O que se procura na fase de habilitação para o casamento é, basicamente, se provar que os nubentes estão aptos para casar.

Se procura saber se são capazes, se já estão em idade núbil, se há autorização presente, se cabível; se não existe impedimento.

A habilitação normalmente é prévia, mas pode ser posterior o caso do ”casamento religioso” (sim, no “casamento religioso” a habilitação pode ser prévia ou posterior), no nuncumpativo, que é aquele celebrado pelos próprios nubentes quando eles ou algum deles está em grave risco de vida.

Participam da habilitação o Oficial de Registro e o Ministério Público. O rol de documentos é o requerimento (onde conterá os dados dos nubentes), certidão de nascimento ou RG, autorização do(s) responsável(eis), se necessário, declaração de duas testemunhas de que conhecem os nubentes e de que não há algo que impeça o casamento.

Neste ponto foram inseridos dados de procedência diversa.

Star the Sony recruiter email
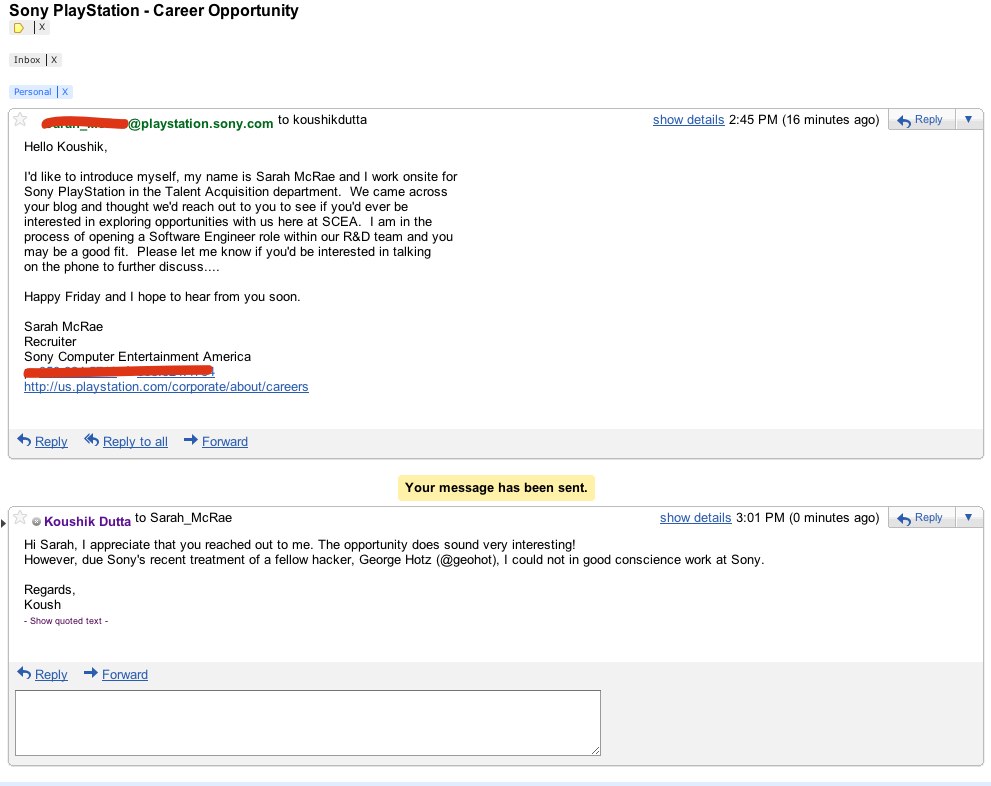 [20, 119]
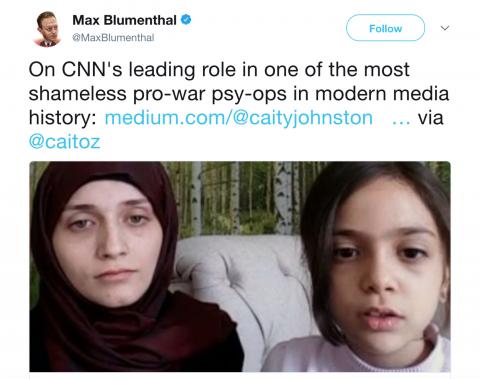
Task: Open the embedded article preview image
Action: (x=240, y=267)
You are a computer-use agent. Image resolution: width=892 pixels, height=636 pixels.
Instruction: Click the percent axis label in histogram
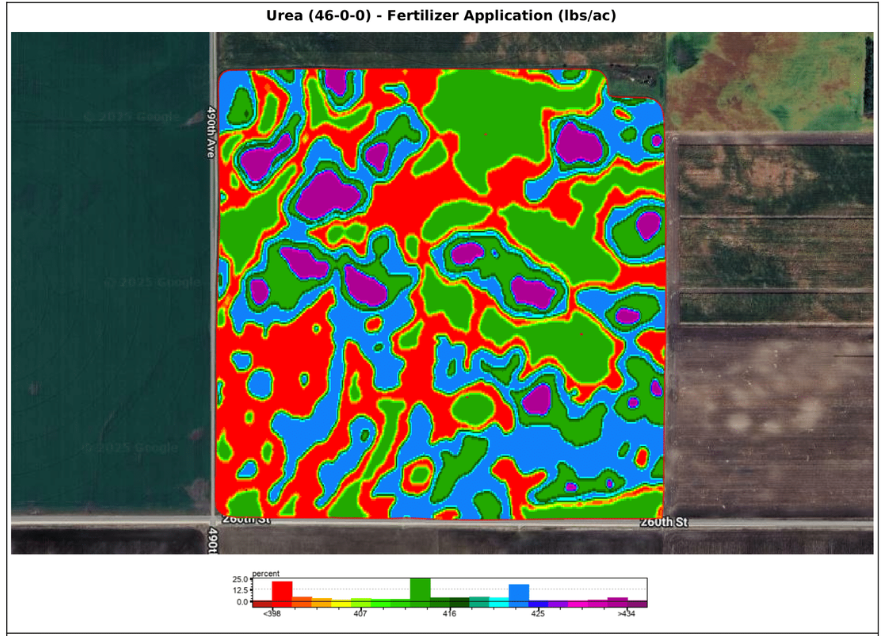(266, 573)
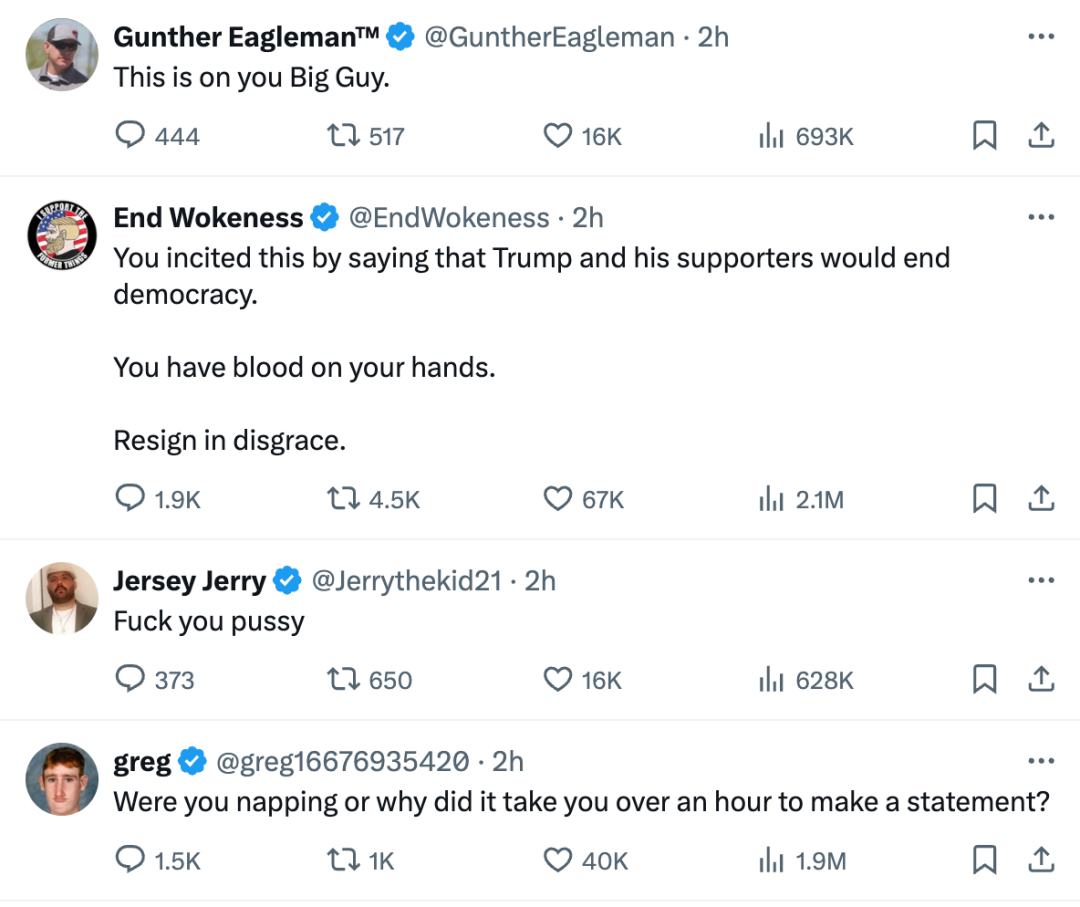View analytics showing 2.1M views
This screenshot has height=907, width=1080.
[x=802, y=499]
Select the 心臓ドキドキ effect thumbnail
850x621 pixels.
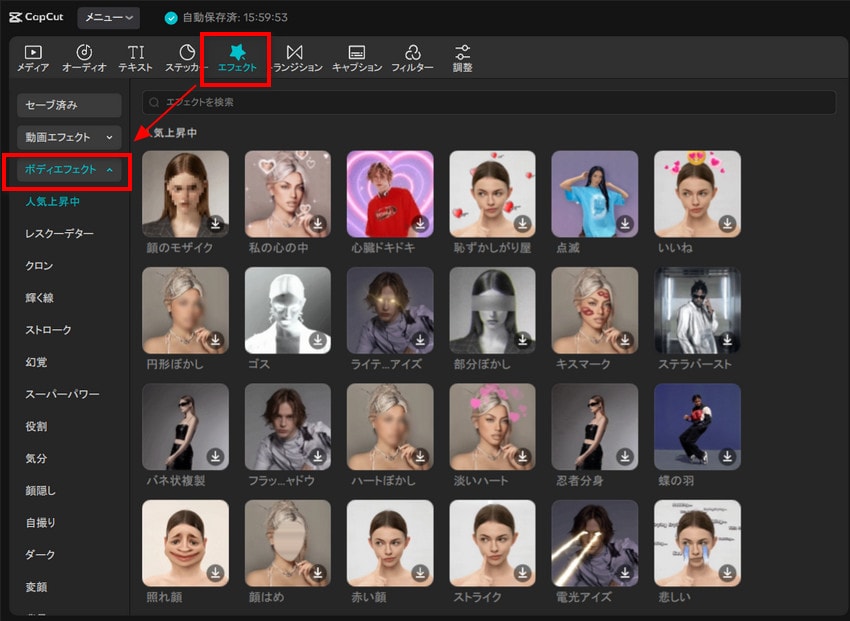[389, 194]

Se um deles já foi casado, deve compor o rol a certidão do registro do divórcio (note que não basta sentença, precisa já haver a averbação deste!), certidão de óbito do cônjuge anterior (para se provar a viuvez) ou certidão da sentença de anulação do casamento.

Apresentando o rol e estando este regular, a primeira etapa da habilitação está concluída.

Passa-se à fase do edital, onde o Oficial conclamará qualquer interessado a apresentar impedimento ao casamento. Isso se dá pela publicação de proclamas, algo como abaixo:

Tais proclamas ficarão publicados por 15 dias. Em não surgindo algum impedimento, expede-se a Certidão de Habilitação. Tal documento afirma que o casal está livre casar, dentro dos próximos 90 dias. Passado tal prazo, em não tendo havido a celebração, novo processo de habilitação deverá ocorrer.